Der Schmerz, der Jacobs Erinnern begleitet, wird verschwiegen. Er hallt jedoch in der Achtsamkeit der Schilderungen des Vaters wider. Er zeigt sich an den Versuchen Jacobs, von Mutter oder Großeltern etwas über den Empfindsamen zu erfahren. Ebenso indirekt bleibt auch der Ausdruck des Vorwurfs gegen die Mutter. Er offenbart sich darin, dass sie wie eine Unperson behandelt, fast ausgeblendet wird.

Das dezente Spiel über die Bande, in dem das Unsägliche lediglich anklingt, ist ein überzeugender Kunstgriff. Gleichzeitig verwandelt er sich aber in ein Problem dieses Romans. Der Autor treibt dieses Spiel nämlich zuweilen reichlich weit, lässt Dinge absichtsvoll offen, um eine Spannung zu erzeugen, die sich dann im Erwartbaren oder gar nicht löst. Jacob bleibt ein Berichterstatter, dem sich vieles nicht erschließt.
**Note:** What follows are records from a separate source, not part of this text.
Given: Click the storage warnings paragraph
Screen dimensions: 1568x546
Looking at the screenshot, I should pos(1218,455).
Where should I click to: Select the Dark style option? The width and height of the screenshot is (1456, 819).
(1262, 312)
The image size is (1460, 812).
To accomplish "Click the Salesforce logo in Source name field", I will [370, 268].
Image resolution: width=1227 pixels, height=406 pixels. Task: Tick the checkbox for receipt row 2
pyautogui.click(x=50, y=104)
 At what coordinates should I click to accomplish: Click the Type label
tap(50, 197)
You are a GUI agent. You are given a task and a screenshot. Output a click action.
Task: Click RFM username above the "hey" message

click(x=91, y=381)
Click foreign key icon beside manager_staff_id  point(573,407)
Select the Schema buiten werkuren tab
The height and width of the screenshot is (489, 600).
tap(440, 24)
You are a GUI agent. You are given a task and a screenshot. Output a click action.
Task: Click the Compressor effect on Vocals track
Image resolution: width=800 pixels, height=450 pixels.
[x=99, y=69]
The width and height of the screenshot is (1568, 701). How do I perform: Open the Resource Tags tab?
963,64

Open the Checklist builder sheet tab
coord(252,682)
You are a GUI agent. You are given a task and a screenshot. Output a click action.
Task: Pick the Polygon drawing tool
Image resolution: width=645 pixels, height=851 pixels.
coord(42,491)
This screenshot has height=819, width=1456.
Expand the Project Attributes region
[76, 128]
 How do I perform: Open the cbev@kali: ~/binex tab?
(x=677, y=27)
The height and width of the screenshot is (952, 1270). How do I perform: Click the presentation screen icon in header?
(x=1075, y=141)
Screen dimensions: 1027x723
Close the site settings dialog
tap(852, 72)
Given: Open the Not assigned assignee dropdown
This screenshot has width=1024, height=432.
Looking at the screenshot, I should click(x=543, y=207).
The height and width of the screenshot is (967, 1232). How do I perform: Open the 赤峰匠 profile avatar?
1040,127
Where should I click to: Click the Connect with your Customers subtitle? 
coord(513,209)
Allerdings hört, sieht und sagt er, zuweilen ironisch gebrochen, Kluges über die Schwierigkeiten des Lebens in der Diaspora. Da wird weder geschont noch geschönt, wenn es um die schmatzenden, zitternden und schwadronierenden, gleichwohl liebenswerten Großeltern oder den Rabbi geht, der vor Altersschwäche regelmäßig die Torarollen fallen lässt. Erzählt wird von der Sehnsucht nach dem Gelobten Land und von den Gerüchen, die Fastende verbreiten. Der Raum, der einzelnen Ereignissen gegeben wird, lässt sich dabei durchaus als pointierte Kommentierung verstehen: Die Gründung Israels, der Sechstagekrieg und das Schicksal der Urgroßeltern im Holocaust werden weit schneller abgehandelt als eine Reflexionen über Butterstullen, Zuckerzeug und Schlagerwettbewerbe. Allerhand kullert dem Leser so murmelbunt entgegen. Darin stecken viel Witz, Wahres und Gekonntes. Aber während sich die Details schön ineinanderfügen, bleibt das Bild vom Vater diffus.

KIRSTEN VOIGT

Stephan Mendel-Enk: "Drei Affen". Roman.

Aus dem Schwedischen von Sigrid C. Engeler. Ullstein Verlag, Berlin 2011. 191 S., geb., 18,- [Euro].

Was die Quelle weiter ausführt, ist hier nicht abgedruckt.